It occurred to me that we are finally seeing the voters begin to influence monetary policy. The most obvious case is Japan, where monetary stimulus was a major issue in the recent election. But it’s also worth noting that the GOP tied its mast to hard money arguments that would have reduced our already anemic NGDP growth even further. Obviously monetary policy was not a major issue, but I think it’s fair to say that this was part of a set of policy positions that turned off thoughtful moderates. And like the Supreme Court, the Fed can read the election returns.
The British case is slightly different. There has been no recent election, but it’s hard to avoid the suspicion that the Coalition government moved decisively to get someone like Mark Carney because they fear the wrath of voters if fiscal austerity is not offset by monetary stimulus.

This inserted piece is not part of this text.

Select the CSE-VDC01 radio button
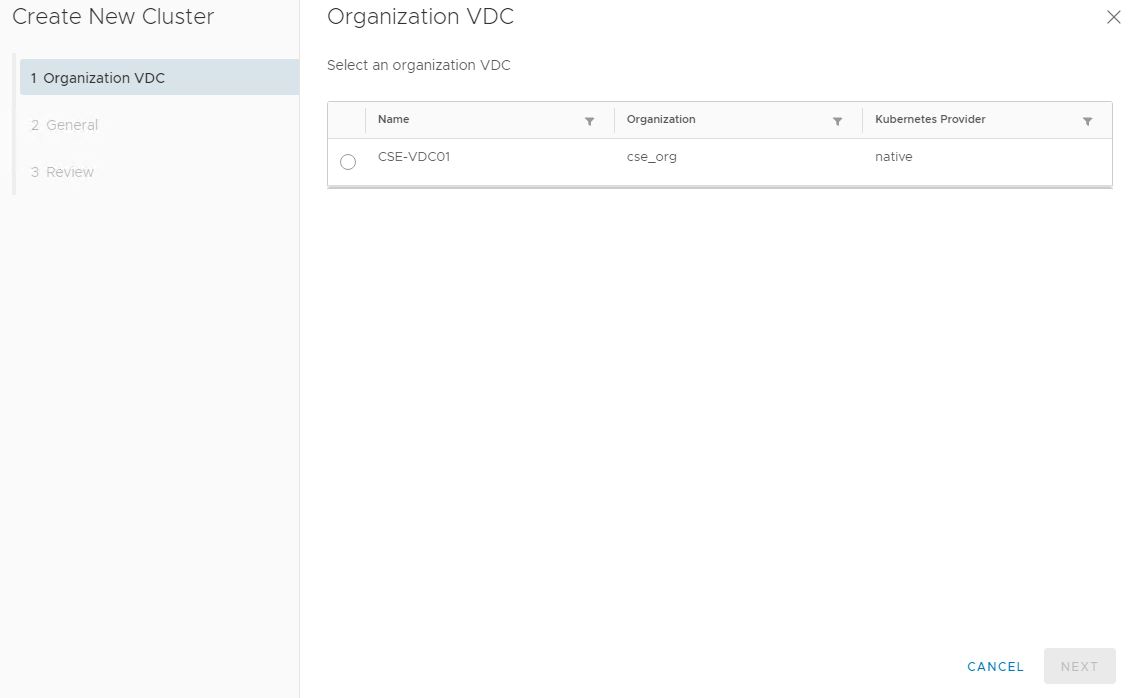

That leaves the ECB. I suppose one could argue that politics plays a role in the policy shift after Draghi took over from Trichet. But I’m inclined to think that this showed up more in the form of debt bailouts, not easier money. NGDP growth is still almost nonexistent in the eurozone. The ECB may be starting to find out what the Fed learned in late 2008 and early 2009, solving a debt crisis doesn’t automatically cure an AD shortfall.
In 2001 Argentine fans of the “currency board” learned that their policy regime was not as impregnable as they’d assumed. And in 1933 American supporters of the gold standard found that even the world’s largest monetary gold stock couldn’t prevent a devaluation under duress. The reason was the same in both cases—voters get the last word.
PS. Notice that the eurozone, which lags the other three central banks, is the one currency area that lacks an effective method for voters to voice their opinions. Of the four systems, it’s the one closest to a technocracy. Shows we can’t trust those ignorant voters, doesn’t it? Better leave this stuff to the “experts.”